Uno studio statistico dell’ATP ha cercato di scoprire quale è dal punto di vista dei numeri il segreto del successo di Nadal sulla terra rossa. Lo spagnolo essenzialmente ha gli stessi risultati al servizio sia sui campi veloci che su quelli in terra e la differenza è essenzialmente nei numeri in risposta, che crescono esponenzialmente quando “vede” il rosso. Nella seguente tabella presa dal sito ATP è possibile notare come le percentuali al servizio rimangano pressché invariate o si discostino solo di pochi punti percentuali dal valore di riferimento:

Al servizio Campi veloci (Ranking) Terra rossa (Ranking)
Game vinti al servizio 85.48% (18°) 84.53% (6°)
Percentuale di prime 67.30% (11°) 70.75% (9°)
Punti vinti con la prima 72.11% (167°) 70.33% (81°)
Punti vinti con la seconda 57.44% (1°) 56.46% (1°)
Break point salvati 66.38% (16°) 66.52% (6°)

Colpisce addirittura un calo della percentuale di game vinti al servizio ottenuti sulla terra battuta di quasi un punto percentuale, mentre su entrambi i tipi di superficie rimane lui il migliore nei punti vinti con la seconda, anche in questo caso rendendo meglio sul veloce che sul rosso. Lo schema servizio slice e dritto profondo è la causa di ciò, impedendo spesso all’avversario di poter prendere campo ed attaccare. Ecco invece i numeri in risposta, dove lo spagnolo dà il meglio di sé nei campi in terra battuta, incrementando spaventosamente alcune percentuali:

Risposta Campi veloci (Ranking) Terra rossa (Ranking)
Game vinti in risposta 29.26% (12°) 42.74% (1°)
Punti vinti sulla prima 31.62% (23°) 39.71% (1°)
Punti vinti sulla seconda 53.99% (12°) 57.90% (1°)
Break Point convertiti 42.39% (51°) 48.60% (2°)

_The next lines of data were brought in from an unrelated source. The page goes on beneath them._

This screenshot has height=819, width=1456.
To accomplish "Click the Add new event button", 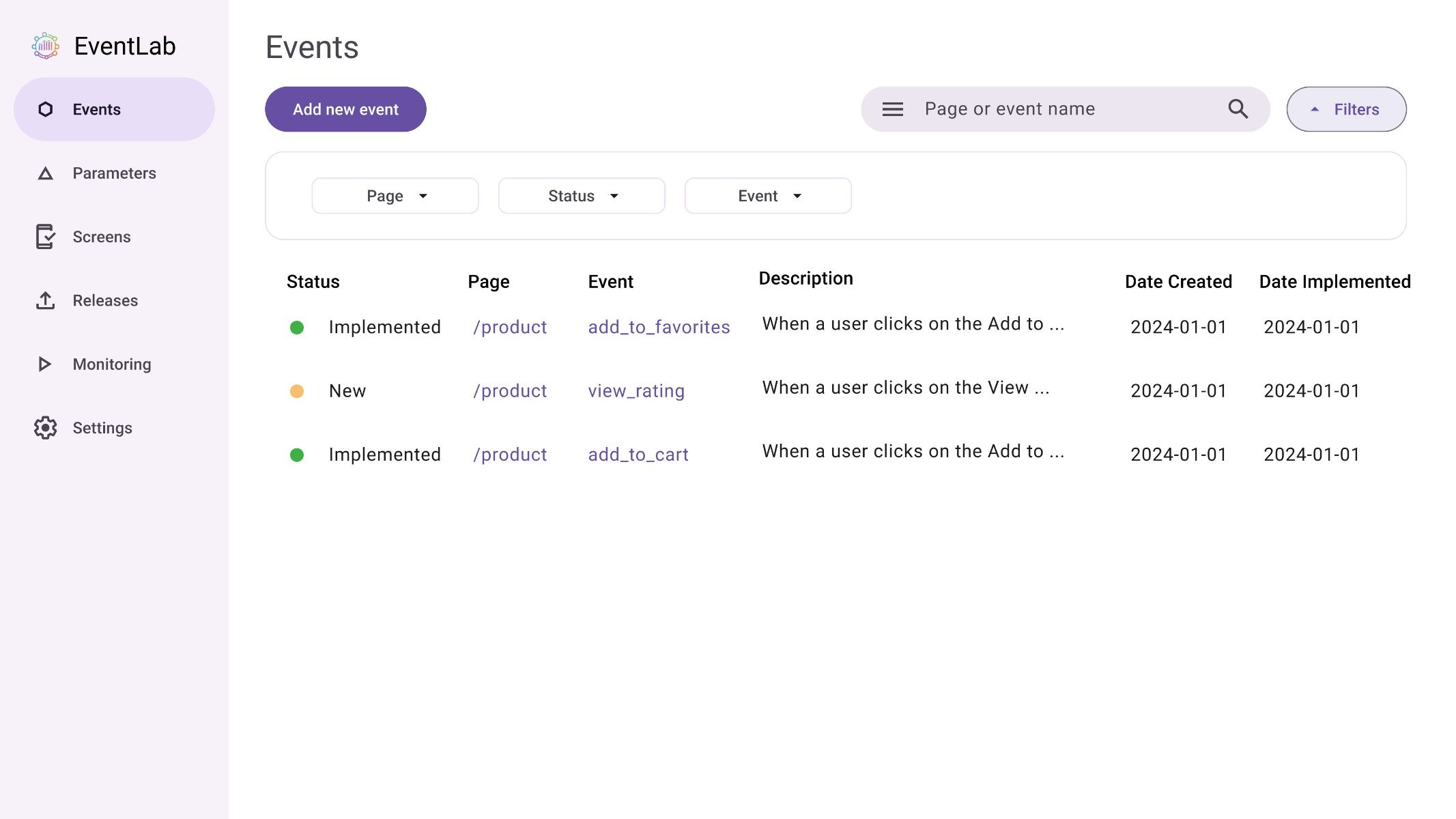I will [x=346, y=109].
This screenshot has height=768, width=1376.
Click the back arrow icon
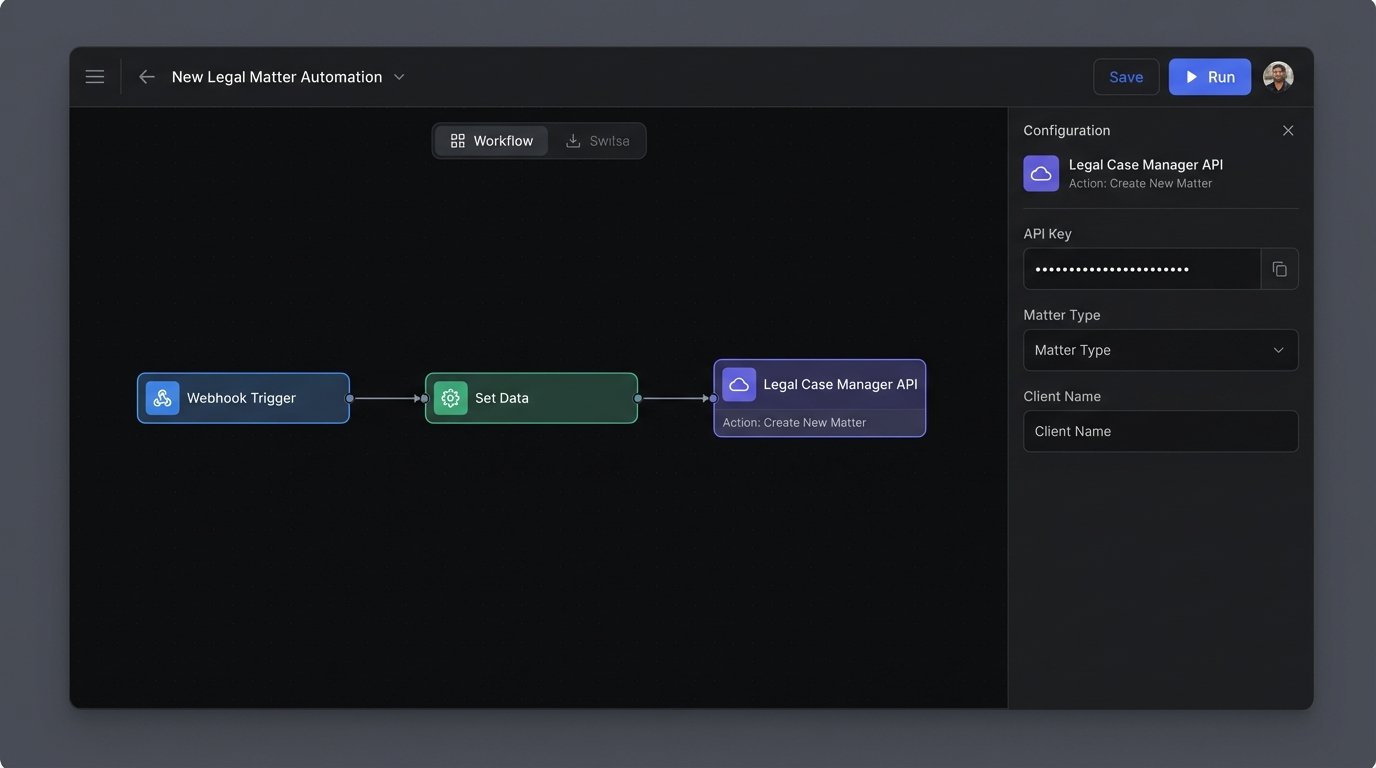click(x=147, y=77)
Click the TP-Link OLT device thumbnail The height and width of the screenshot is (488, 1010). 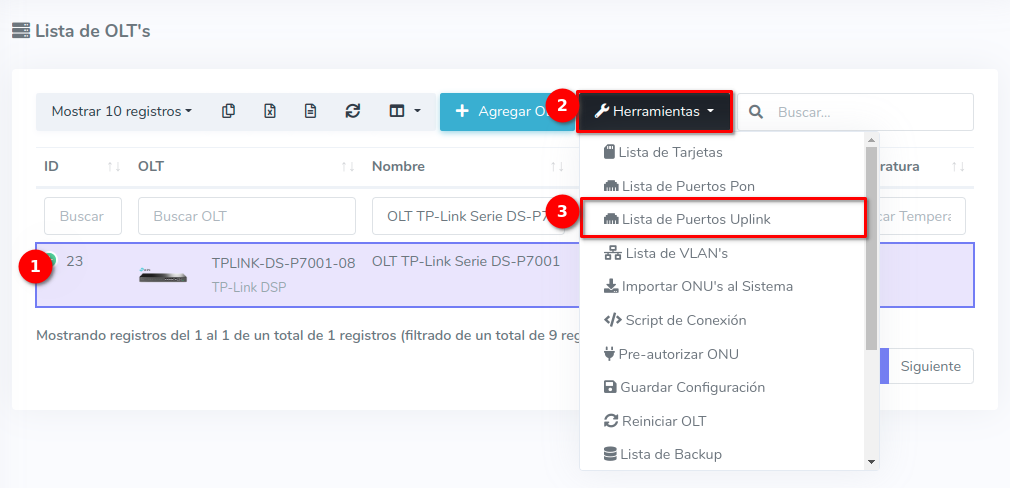click(x=162, y=275)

Il ranking nelle prime tre statistiche lo vede saldamente in vetta sui campi in rosso, mentre sui campi veloci non è altrettanto performante, collocandosi ben fuori la top ten. Nei break point convertiti è secondo solo a Andrei Chesnokov, ma di appena uno 0.20%. La differenza lascia comunque a bocca aperta: più di 13 punti percentuali di differenza nei game vinti al servizio cambiando superficie, che equivale a dire due break ogni cinque game in risposta. È senz’altro questa la chiave del dominio dello spagnolo sulla terra rossa, dove vede aumentare sensibilmente, di conseguenza, anche le percentuali di punti vinti rispetto ai match disputati sui campi veloci.